The SCA request for CSLI was issued here nearly a year before Carpenter. The good faith exception applies, and there will be no exclusion. United States v. Williams, 2018 U.S. Dist. LEXIS 129639 (E.D. Mich. Aug. 2, 2018):

Williams also argues that the retroactive application of Carpenter under Griffith and the application of the good faith doctrine are mutually exclusive legal doctrines. Carpenter, while recognizing that obtaining CSLI without a warrant is a Fourth Amendment violation, does not discuss how lower courts should retroactively apply the exclusionary rule. Instead, discretion is left to the lower courts to work through an exclusionary rule analysis. This is evident in United States v. Chavez, 894 F.3d 593 (4th Cir. 2018). In Chavez the Court recognized that Griffith gave Carpenter retroactive application and, consequently, found the Government committed a Fourth Amendment violation when it obtained the CSLI without a warrant. Id. at 608. However, the Chavez Court correctly continued through an exclusionary rule analysis, finding that the exclusionary rule would not apply because of the good faith exception. Id. Chavez recognized that a Fourth Amendment violation occurred — as Griffith demands — but did not find that the exclusionary rule automatically applied as Williams contends. The Court finds the Fourth Circuit reasoning compelling and dismisses Williams’ argument.

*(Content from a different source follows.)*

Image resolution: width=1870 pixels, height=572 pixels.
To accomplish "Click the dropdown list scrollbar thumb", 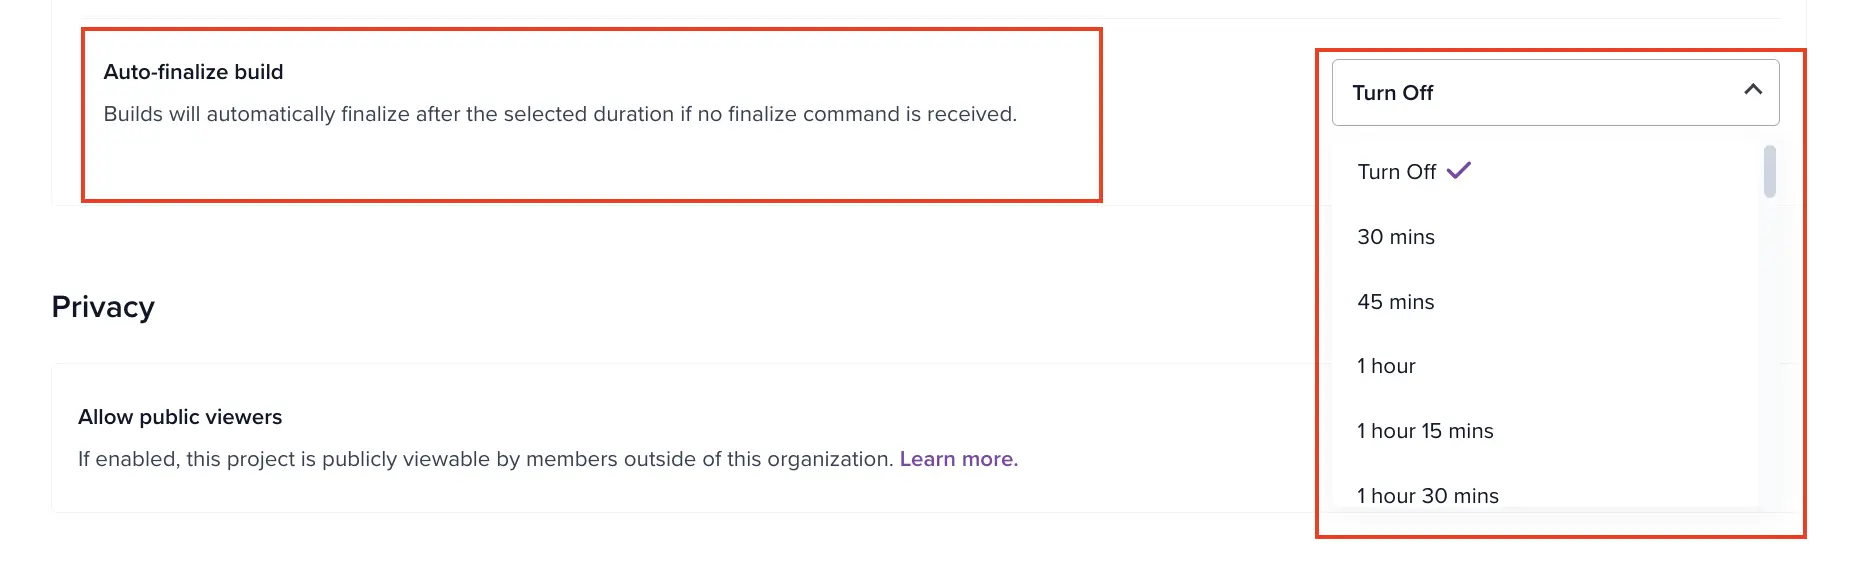I will coord(1769,171).
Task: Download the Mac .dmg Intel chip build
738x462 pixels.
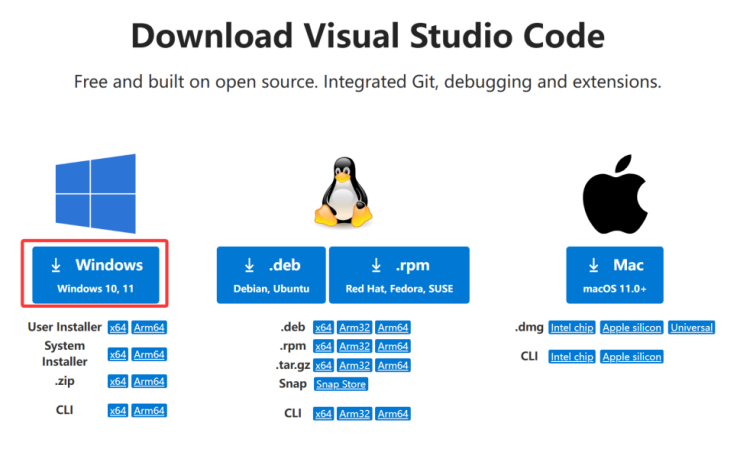Action: pyautogui.click(x=571, y=327)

The Government argues that law enforcement relied in good faith on the existing legal authority of § 2703(d) to obtain the CSLI. Carpenter invalidated § 2703(d) almost a year later. The Government contends reliance on a then current statute to obtain evidence falls into the “good faith” exception announced in Krull. To reinforce its argument, the Government cites numerous cases from multiple circuits where courts found CSLI obtained by § 2703(d) falls into the good faith exception. Pembrook, 876 F.3d at 823; United States v. Simmons, 2:16cr130, 2017 WL 6388956 (E.D. Va., December 14, 2017); United States v. Brown, 2:17-cr-00047, 2017 WL 3428300 (C.D. Cal., August 7, 2017); United States v. Gray, No. CR-15-08076, 2017 WL 3675383, *6 (D. Arizona, August 25, 2017); Chavez, 894 F.3d at 608.

The Court agrees with the Government: the Government acted with good faith and, consequently, no deterrent effect would arise out of the Court’s use of the exclusionary rule. Krull notes that the use of the exclusionary rule when investigators rely on a statute later overturned would have no deterrent effect on police. The Court stated, “penalizing the officer for the [legislature’s] error… cannot logically contribute to … deterrence.” Krull, 480 U.S. at 1167. Without any deterrent effect, the Court will not apply the exclusionary rule.